(EXERCISE DATA)
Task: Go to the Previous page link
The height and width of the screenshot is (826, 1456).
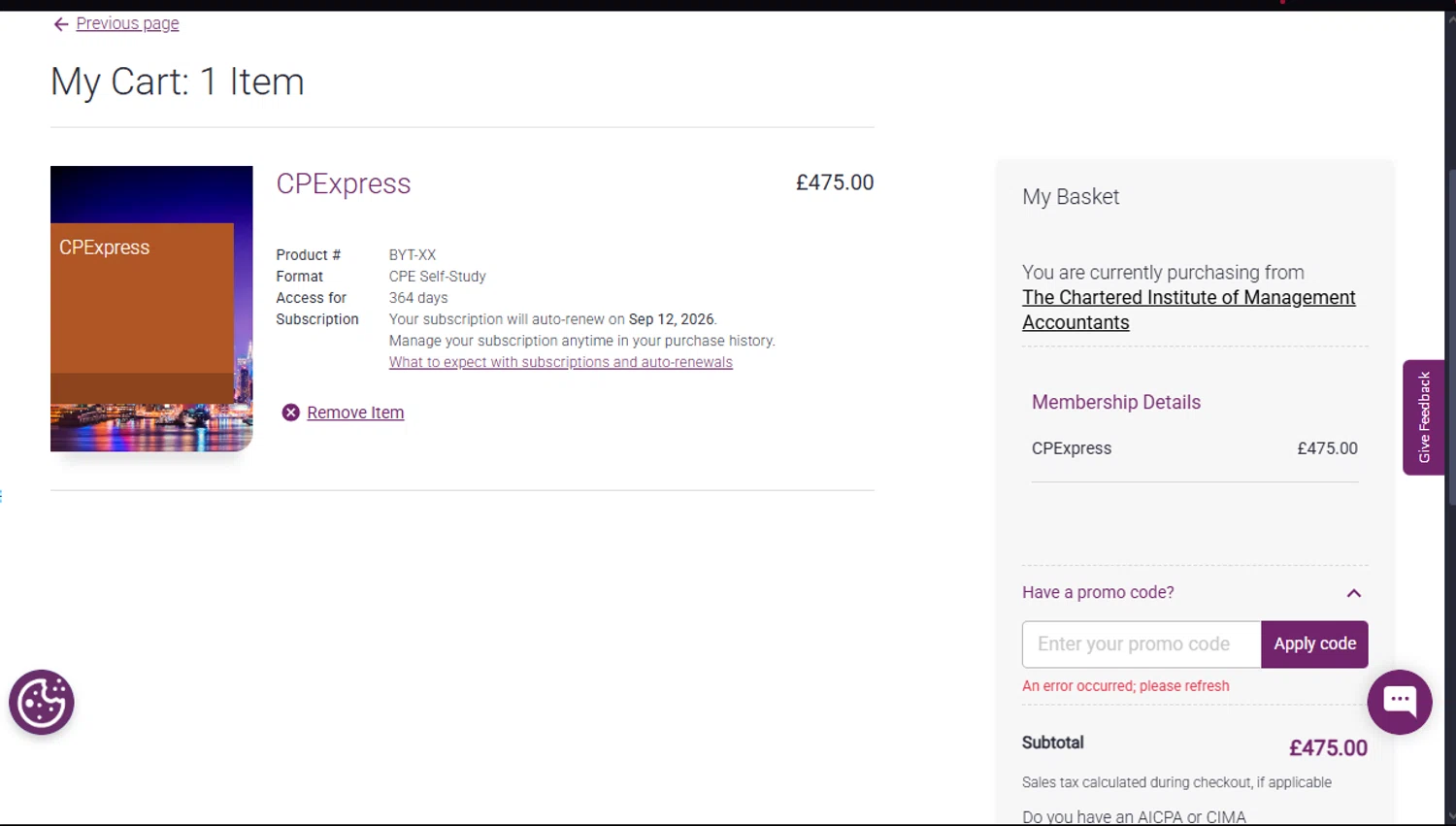Action: coord(127,23)
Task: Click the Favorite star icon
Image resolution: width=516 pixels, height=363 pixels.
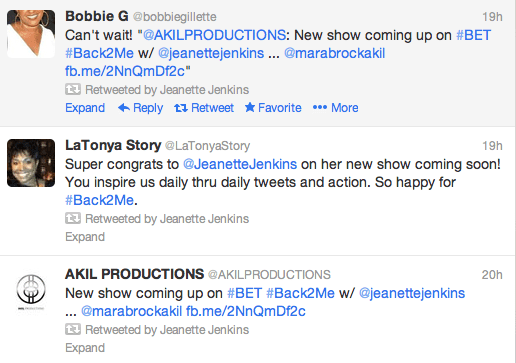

(PROBLEM DETAILS)
Within the data above, filter for lines containing the word "Task" and copy each one.

(ANSWER BOX)
Task: Go to the Previous page link
Task: Click the Favorite star icon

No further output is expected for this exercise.